La régulation, fruit des rapports de force entre les acteurs et les enjeux qu’ils portent

BUDGET ANNUEL

C. L’importance du contexte, ou la non neutralité de la formulation du problème

1.3.2. La mise sur agenda politique du problème pétrolier, fruit de la convergence d’éléments contextuels favorables

Jusque dans les années 1990, l’exploitation pétrolière est un sujet « intouchable » du fait de son importance économique stratégique pour l’Etat, et d’autant plus qu’elle prend place dans la lointaine région amazonienne que peu d’équatoriens connaissent et qui est considérée comme une « colonie interne » (Jarrin et al., 2016), située en « périphérie de la périphérie » (Acosta, 2009).

Alors que pendant 20 ans, les entreprises publiques et privées y développent des pratiques d’exploitation particulièrement dommageables (Kimerling, 1991), avec le soutien de l’armée en cas de conflit (Little et al., 1992), les plaintes individuelles (pour pertes d’animaux, de terres cultivables) et les rares mobilisations sociales (en cas de fuite importante) peinent à faire évoluer la situation. Pour l’Etat et les entreprises pétrolières, la prise en charge des impacts environnementaux de l’exploitation pétrolière est une opération coûteuse et sans bénéfice concret. Pourquoi alors mettent-ils en place un certain nombre d’instruments de régulations de l’exploitation pétrolière ? En Amazonie équatorienne, les populations souffrent historiquement d’un déficit d’attention de l’Etat, principalement en raison de leur faible nombre et de leur éloignement des centres de décision (à Quito principalement).
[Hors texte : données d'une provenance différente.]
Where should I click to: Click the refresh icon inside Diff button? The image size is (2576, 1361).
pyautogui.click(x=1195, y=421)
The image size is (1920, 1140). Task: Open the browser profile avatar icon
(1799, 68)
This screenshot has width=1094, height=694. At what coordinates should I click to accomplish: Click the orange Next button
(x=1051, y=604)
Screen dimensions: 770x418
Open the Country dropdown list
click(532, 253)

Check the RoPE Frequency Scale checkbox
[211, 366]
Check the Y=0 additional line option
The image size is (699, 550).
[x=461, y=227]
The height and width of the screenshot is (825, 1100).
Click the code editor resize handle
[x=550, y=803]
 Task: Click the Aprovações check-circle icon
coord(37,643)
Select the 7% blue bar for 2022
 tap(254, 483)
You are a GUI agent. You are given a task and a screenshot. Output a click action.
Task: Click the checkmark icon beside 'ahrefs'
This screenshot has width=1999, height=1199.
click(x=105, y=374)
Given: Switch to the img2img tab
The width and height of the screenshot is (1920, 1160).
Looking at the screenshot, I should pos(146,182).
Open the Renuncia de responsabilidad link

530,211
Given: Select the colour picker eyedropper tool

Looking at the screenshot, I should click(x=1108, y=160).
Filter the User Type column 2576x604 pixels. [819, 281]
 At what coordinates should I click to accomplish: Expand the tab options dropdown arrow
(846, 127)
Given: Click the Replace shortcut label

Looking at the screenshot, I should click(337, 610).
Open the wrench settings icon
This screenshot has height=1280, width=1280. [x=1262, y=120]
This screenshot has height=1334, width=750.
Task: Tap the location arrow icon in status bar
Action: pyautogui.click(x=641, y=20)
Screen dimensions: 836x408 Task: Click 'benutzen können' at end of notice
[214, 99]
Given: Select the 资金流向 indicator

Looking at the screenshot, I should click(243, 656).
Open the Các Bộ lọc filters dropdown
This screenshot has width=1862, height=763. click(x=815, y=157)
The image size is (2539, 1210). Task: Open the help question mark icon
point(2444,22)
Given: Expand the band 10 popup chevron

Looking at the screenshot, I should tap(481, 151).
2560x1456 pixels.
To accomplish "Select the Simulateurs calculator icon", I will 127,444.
Elles ne sont pas visibles pour les autorités en place. Le changement de comportement de ces acteurs n’intervient alors pas à un moment anodin, mais dans le cadre de circonstances particulières qui les y contraignent et, à partir de 1987, cette situation change.

D’une part, le 5 mars 1987, l’activité du volcan Reventador provoque deux séismes de magnitudes respectives de 6,1 et 6,9 sur l’échelle de Richter qui, principalement par les glissements de terrain provoqués, entraînent un millier de morts, la rupture de l’oléoduc principal et l’isolement de la région nord-amazonienne pendant plusieurs jours, alors même qu’elle est en pleine situation de crise. Une fois le contact rétabli, l’aide humanitaire afflue et contribue au développement de relations entre ONG et leaders locaux (provision de nourriture, convention entre la mission Carmélite et Medicus Mundi pour l’installation de médecins stagiaires dans la région) et à la médiatisation du territoire.

Parallèlement, la production pétrolière est interrompue pendant 5 mois, entraînant une baisse importante des revenus pétroliers. Dans le cadre de l’OPEP, l’Equateur parvient néanmoins à honorer certaines des livraisons prévues grâce au soutien du Venezuela et du Nigéria (Arauz, 2009).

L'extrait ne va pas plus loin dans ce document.